The pros and cons
In these days of a growing “Anti-Dog” lobby city-dwelling dog owners should consider surgical neutering as part of responsible dog ownership.
Dogs, by their very nature, are pack animals with strong instincts to form a hierarchy or “pecking-order”. Within each group, one dog will aspire to become top dog. Usually this is an adult male; he is followed in the hierarchy by other males, these by adult females, with puppies at the bottom.
Conflict within a hierarchy develops when there is competition for places, when a new dog arrives in the area, when puppies reach adulthood or where there are bitches “in season”.
Generally it is at these times of conflict that certain undesirable aspects of canine behaviour become apparent.
For behavioural and medical reasons, surgical neutering can be the answer.
- Neutering reduces the tendency for male dogs to roam after bitches in season.
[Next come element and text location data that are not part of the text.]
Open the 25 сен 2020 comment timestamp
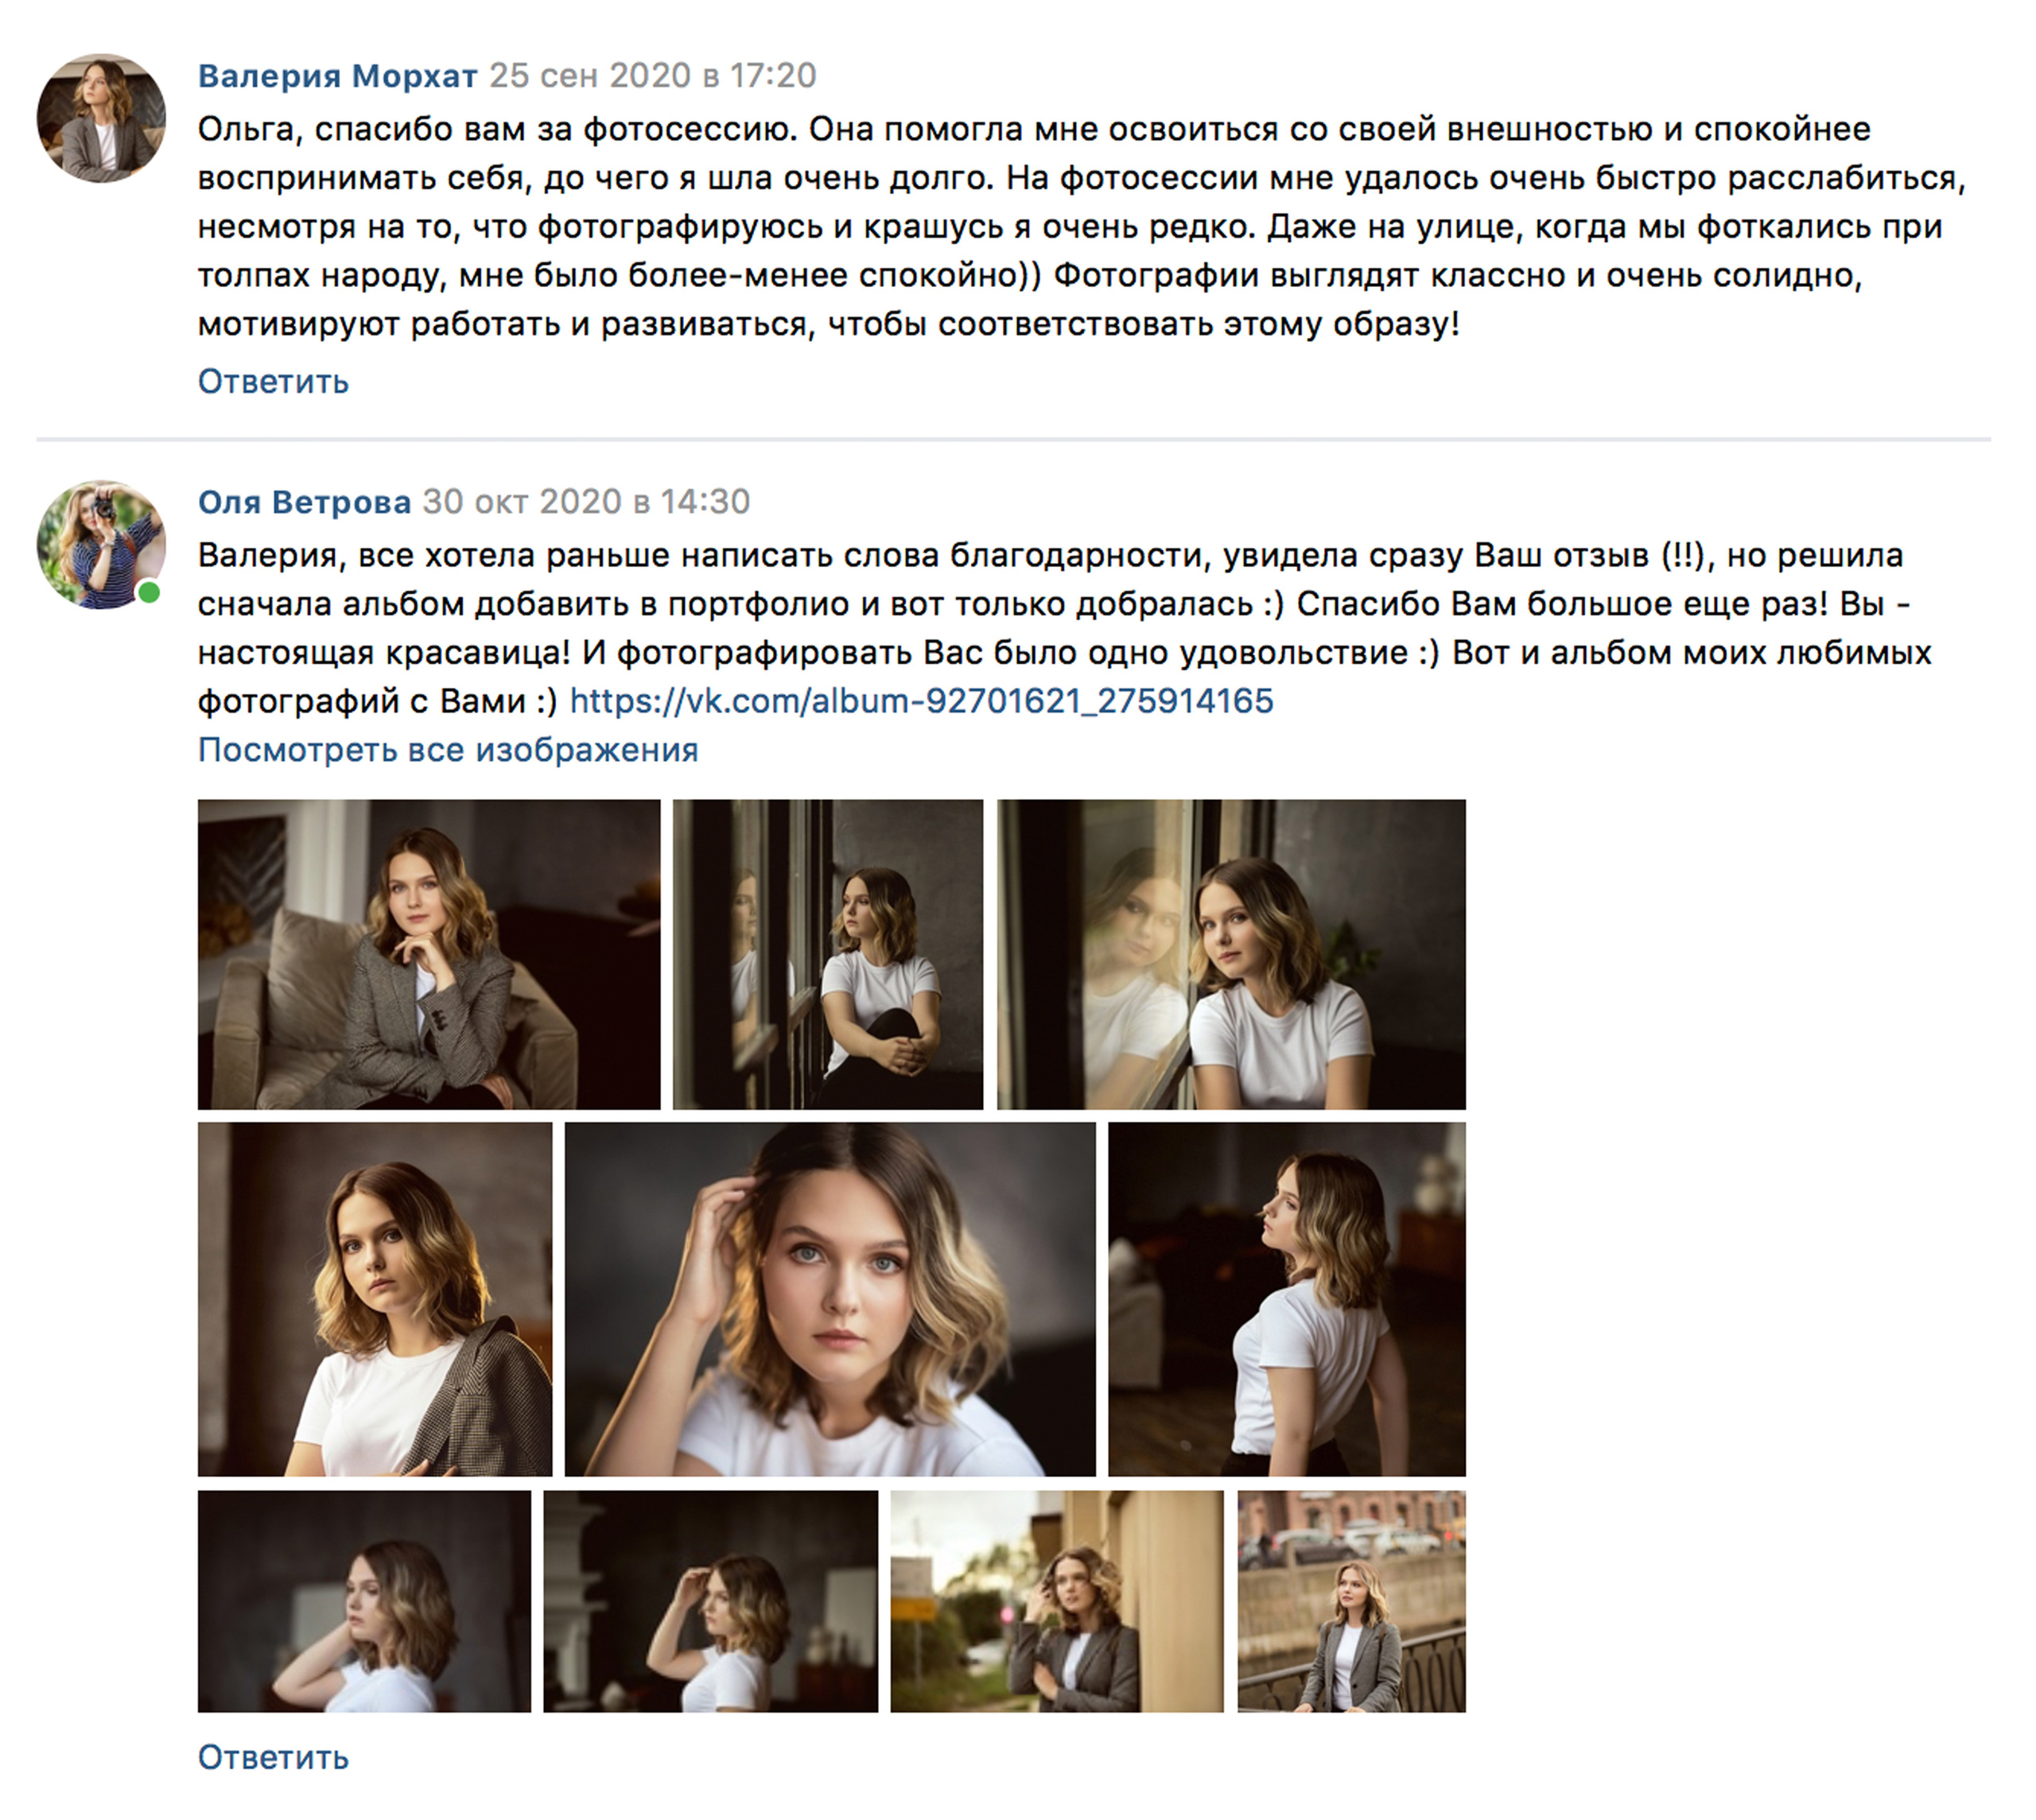Screen dimensions: 2036x1820 click(653, 76)
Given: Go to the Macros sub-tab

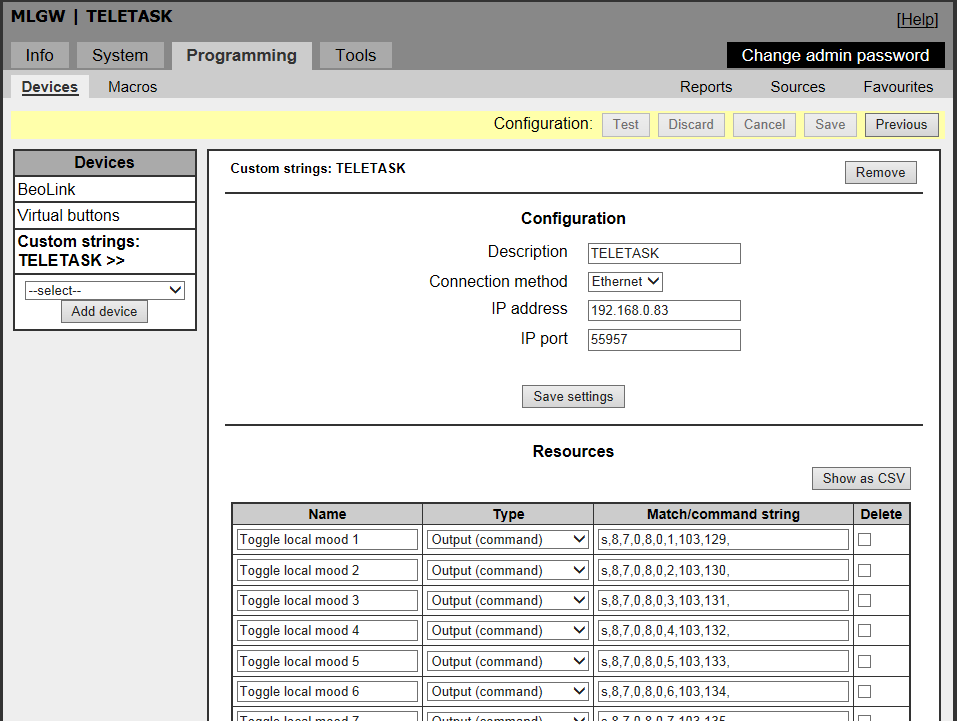Looking at the screenshot, I should pos(132,87).
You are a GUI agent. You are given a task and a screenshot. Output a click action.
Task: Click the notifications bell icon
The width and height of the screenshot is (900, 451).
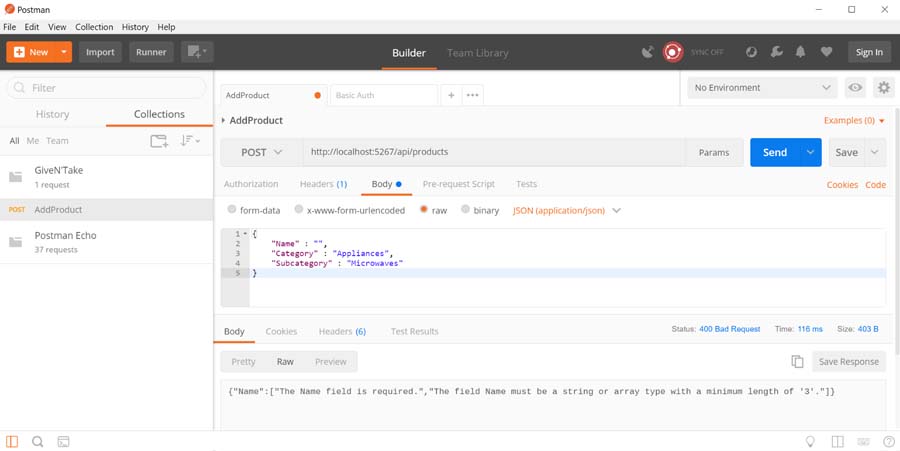pos(801,52)
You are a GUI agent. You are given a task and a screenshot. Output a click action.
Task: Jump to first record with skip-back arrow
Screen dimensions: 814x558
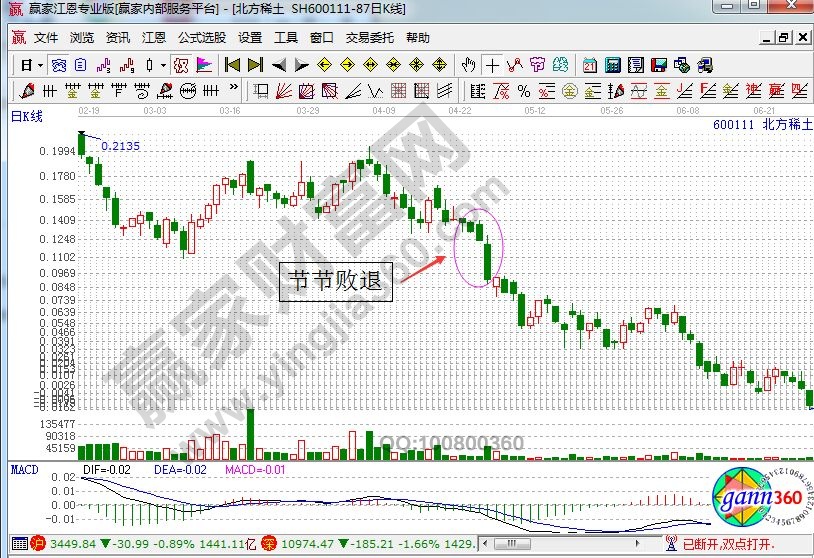[232, 65]
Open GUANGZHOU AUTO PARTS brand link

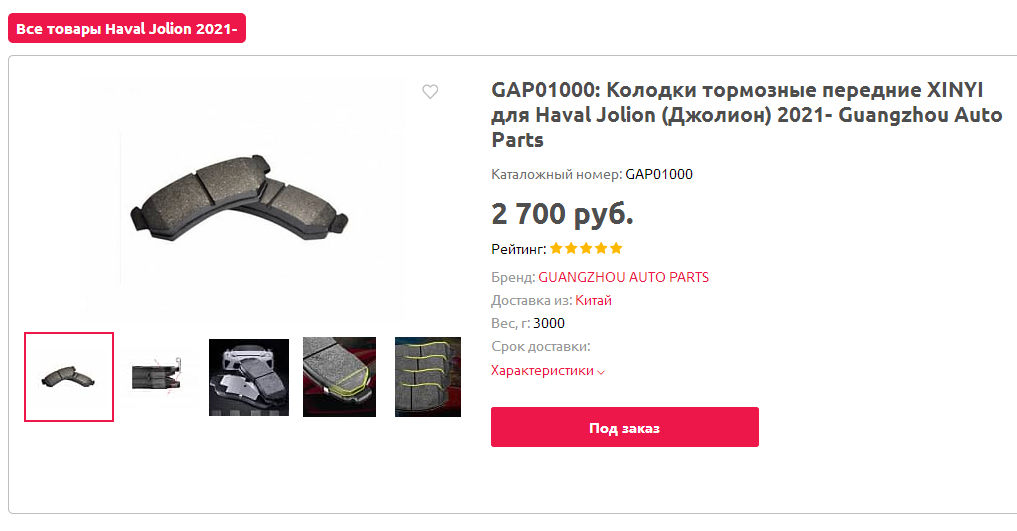click(623, 277)
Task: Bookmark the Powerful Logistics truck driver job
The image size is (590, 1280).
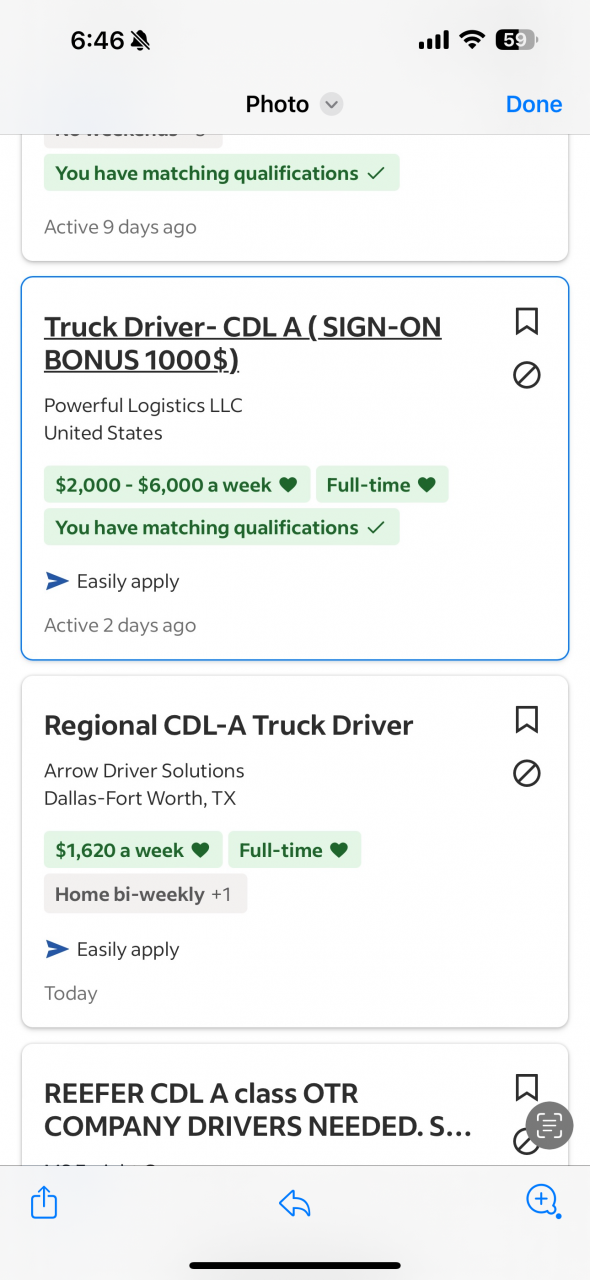Action: click(x=527, y=321)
The bitch’s scent is powerful and can attract many male dogs in a city.
- Neutering reduces the tendency for male dogs to show aggression towards other dogs and humans. It is for this reason that neutering is one of the requirements for breeds covered by the “Dangerous Dogs Act”.
- Neutering reduces the tendency for male dogs to display overtly sexual behaviour :- mounting of other dogs/ cushions/ humans or excessive urine marking of territory (outdoors or indoors).
- Middle-aged and old male dogs are prone to such medical conditions as :- Prostate enlargement or cancer Testicular cancers Anal adenomas (anal cancer)
ALL ARE PREVENTED BY SURGICAL NEUTERING.
Surgical neutering of male dogs involves removal of both testicles (castration). Patients are allowed home the same day, and have sutures removed after 7 days.
Bitches (female dogs)
- Neutering not only stops bitches from having puppies but stops them coming into season. Bitches have, on average, two seasons each year until old age. Each season lasts between two and three weeks.
- A bitch in season can cause considerable inconvenience :-
- Attractiveness to male dogs means that she must be exercised away from public areas.
- Many bitches spot blood for 10 – 14 days during each season.
- Boarding kennels are less welcoming !
- Neutering prevents the condition known as false pregnancy. This develops about eight to twelve weeks after a season even though no mating has taken place. A bitch may build a nest, mother soft toys, and even produce milk from enlarged mammary glands. It is a hormonal upset that may take several weeks to resolve and is likely to recur after subsequent seasons.
- Neutering prevents a life-threatening condition of the womb called pyometra. This can occur from middle-age and is most common in bitches that have not had puppies. The cure is an emergency hysterectomy (with considerable anaesthetic risks).
- Neutering considerably reduces the tendency to develop mammary tumours (Breast Cancer) .Neutering prior to the bitch’s first season reduces this likelihood by 250 times.
Neutering or speying of bitches involves a full ovariohysterectomy, where the whole reproductive tract is removed. Patients are usually allowed home the same day and have their sutures removed / checked after seven days.
Dogs & bitches
Neutering may increase the tendency for male and female dogs to gain weight. However, in our opinion, this will only occur if the dog is either overfed or under exercised or, more usually, both.
At Braid Veterinary Hospital, we are in favour of all male and female dogs, unless intended for breeding, being surgically neutered.